**ROWS**
========================================================================

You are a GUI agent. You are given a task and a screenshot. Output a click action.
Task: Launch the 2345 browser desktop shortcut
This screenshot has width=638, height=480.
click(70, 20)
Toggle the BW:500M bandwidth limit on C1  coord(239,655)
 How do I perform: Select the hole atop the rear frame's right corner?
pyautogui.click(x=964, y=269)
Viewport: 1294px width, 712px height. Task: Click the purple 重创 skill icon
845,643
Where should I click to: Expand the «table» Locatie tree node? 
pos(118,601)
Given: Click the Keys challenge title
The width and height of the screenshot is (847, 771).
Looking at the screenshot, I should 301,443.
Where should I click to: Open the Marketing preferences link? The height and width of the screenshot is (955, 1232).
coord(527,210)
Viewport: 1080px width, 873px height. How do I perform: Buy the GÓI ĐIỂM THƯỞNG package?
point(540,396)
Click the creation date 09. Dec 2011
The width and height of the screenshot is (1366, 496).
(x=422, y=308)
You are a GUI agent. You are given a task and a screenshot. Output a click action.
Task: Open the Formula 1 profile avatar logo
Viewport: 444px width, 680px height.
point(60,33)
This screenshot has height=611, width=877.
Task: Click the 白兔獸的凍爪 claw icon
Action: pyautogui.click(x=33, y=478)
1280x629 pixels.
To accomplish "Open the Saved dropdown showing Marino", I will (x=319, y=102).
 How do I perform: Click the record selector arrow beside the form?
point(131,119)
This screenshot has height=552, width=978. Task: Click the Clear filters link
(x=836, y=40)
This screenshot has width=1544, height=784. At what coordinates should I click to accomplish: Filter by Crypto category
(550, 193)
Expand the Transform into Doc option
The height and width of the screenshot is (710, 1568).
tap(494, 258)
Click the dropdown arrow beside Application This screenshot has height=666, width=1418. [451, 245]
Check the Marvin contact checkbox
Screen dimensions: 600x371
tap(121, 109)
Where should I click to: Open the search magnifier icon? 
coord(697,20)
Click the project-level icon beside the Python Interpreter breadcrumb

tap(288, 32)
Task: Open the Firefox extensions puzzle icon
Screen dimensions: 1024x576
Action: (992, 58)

========================================================================

**PROBLEM**
Retype the data from the line with "Given: Click the Keys challenge title" up to and including the line with "will (x=319, y=102).", keeping every character the same.

**RESPONSE BELOW**
Given: Click the Keys challenge title
The width and height of the screenshot is (847, 771).
Looking at the screenshot, I should 301,443.
Where should I click to: Open the Marketing preferences link? The height and width of the screenshot is (955, 1232).
coord(527,210)
Viewport: 1080px width, 873px height. How do I perform: Buy the GÓI ĐIỂM THƯỞNG package?
point(540,396)
Click the creation date 09. Dec 2011
The width and height of the screenshot is (1366, 496).
(x=422, y=308)
You are a GUI agent. You are given a task and a screenshot. Output a click action.
Task: Open the Formula 1 profile avatar logo
Viewport: 444px width, 680px height.
point(60,33)
This screenshot has height=611, width=877.
Task: Click the 白兔獸的凍爪 claw icon
Action: pyautogui.click(x=33, y=478)
1280x629 pixels.
To accomplish "Open the Saved dropdown showing Marino", I will (x=319, y=102).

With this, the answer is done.